日本で暮らす外国人母子を支えるために保健師等、現場の方々と協力し行うプロジェクトに携わる中で、第一に感じたことはプロジェクトに携わる委員の方々の熱意でした。私は、12月に行われた外国人母子保健事業プロジェクトの会議に同席しました。この会議にて印象に残ったのは、保健師の方が現場での様子をなにげなく話された姿でした。保健師の方は、来週訪問予定である母子がロシア人であること話され、ロジア語がわからないからこそ、「はじめてのロシア語」の本を借り、簡単な挨拶等の勉強をしていることを話されました。なにげなく、当たり前のように話されましたが、丁寧に支援する親身な姿勢からは、熱い思いを感じました。第二に、私たちが潜在的に持っている他者への意識、特に外国人への意識について考えました。外国人母子の言語支援を実施するにあたり、保健師の方々の協力を得るために大阪のある区と会議を行いました。会議の中である保健師の方は、外国人は一生懸命関わっても、「定住しない」「気づいたらもういない」と表現しておられ、関係性を築く前に去る外国人への支援にやりがいを感じていないように思いました。この思いの裏を返すと、関係性を築き丁寧な支援を行いたいと思いながらそれができなかった経験が繰り返され、根付いた思いなのかもしれません。しかしどこかに、潜在的に外国人は日本に住んでいる人々ではない、“outsider”(外の者)であるという意識があるのではと思わされました。

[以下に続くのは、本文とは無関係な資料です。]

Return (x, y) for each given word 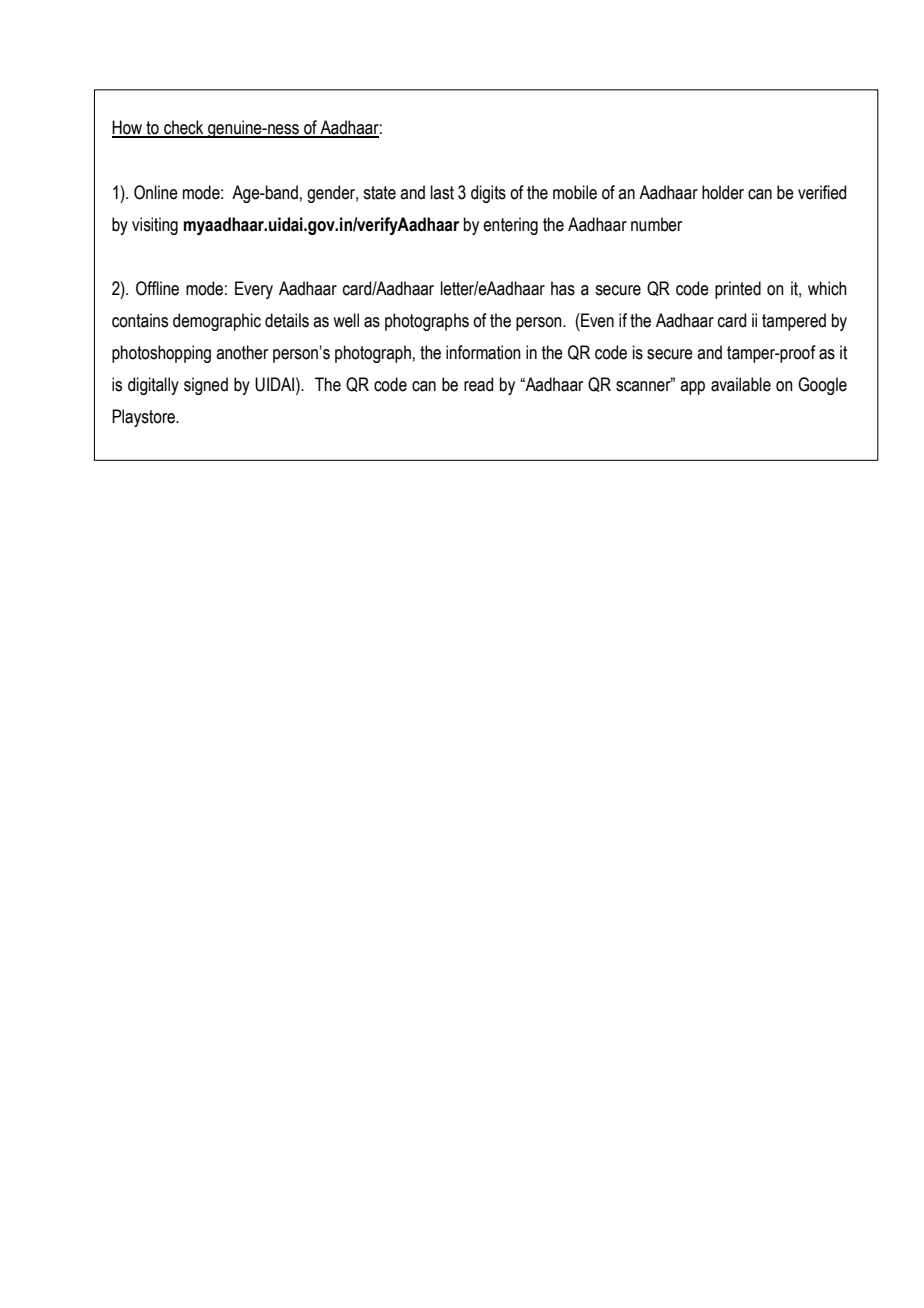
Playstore (144, 418)
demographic (217, 322)
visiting (155, 226)
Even (596, 320)
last (442, 192)
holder (723, 192)
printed (738, 290)
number (656, 224)
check (184, 128)
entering (510, 226)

上記より、同じように外国人母子に携わる立場であっても、思いには差があることがわかります。そして、この差はその外国人を自身にとって身近に感じているかどうかの違いから生じるのではと考えました。支援に対して熱意を語られる方は、外国人のことを”outsider”と見るのではなく“知り合い”として話されているようにも感じたからです。

これからも現場から学び、自らも出会いの中で教えられ、様々な人を身近に感じていきたいと願っています。CHARMで出会い、多くのことを教えて頂いた全ての皆様にこの場を借りて御礼申し上げます。